Her secrets include:
Affirming the reader in every student
Supporting students’ reading choices
Carving out extra reading time
Modeling authentic reading behaviors
Discarding time-worn reading assignments
Developing a classroom library with high-interest books

Rich with classroom examples and practical advice and stitched together with the thread of Miller’s passionate voice, this book will help teachers support students of all levels on their path to reading success and points a way out of the nation’s literacy crisis. The book also includes an invaluable list of books that students most enjoy reading.


I read this in December for a book study at my school district where I co-led the discussion group for The Book Whisperer. Not only did I read the book for my own professional development, I created a list of discussion questions for each chapter (shared below). My discussion group was small but diverse: it included a few ELAR teachers, elementary and alternative school administrators, a reading specialist, a life skills teacher, and even a coach who wanted to encourage his players to read.

Donalyn Miller promotes a reading classroom with choice, independent reading at its core rather than as an add-on. Several obstacles prevent teachers from implementing an independent reading program that meets the needs of all readers: time, testing, money, and teacher turnover, to name a few. Even though choice IR has been shown to have the greatest impact on reading ability and attitudes toward reading, teachers and districts are reluctant to shift the instructional focus from generating high test scores to creating empowered readers. However, if students are reading a lot of what they want on an appropriate level for them, they will become better readers, and the test scores will follow.

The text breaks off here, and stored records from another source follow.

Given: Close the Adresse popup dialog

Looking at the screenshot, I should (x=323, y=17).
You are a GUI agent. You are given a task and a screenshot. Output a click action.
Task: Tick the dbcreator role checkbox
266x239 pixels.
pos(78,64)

Donalyn Miller is an avid reader herself, and she clearly understands who her students are as readers. She works hard to match each student with the right reading material, and she never gives up even on her most reluctant reader. The core of her IR program is a 40 Book Challenge, and while not every students meets the goal to read 40 books in the school year, most do, and every student reads more in her class than they did in previous years.

Reading about how readers develop in her classroom is truly inspiring. She shares several activities she does in her classroom to promote reading, and even outlines several alternatives to traditional reading assignments. I do wish we got a better sense of what a typical day in her classroom looks like. I would have loved to see a lesson plan that shows how she teaches reading skills and what her daily instruction looks like, not just a description of what independent reading time looks like.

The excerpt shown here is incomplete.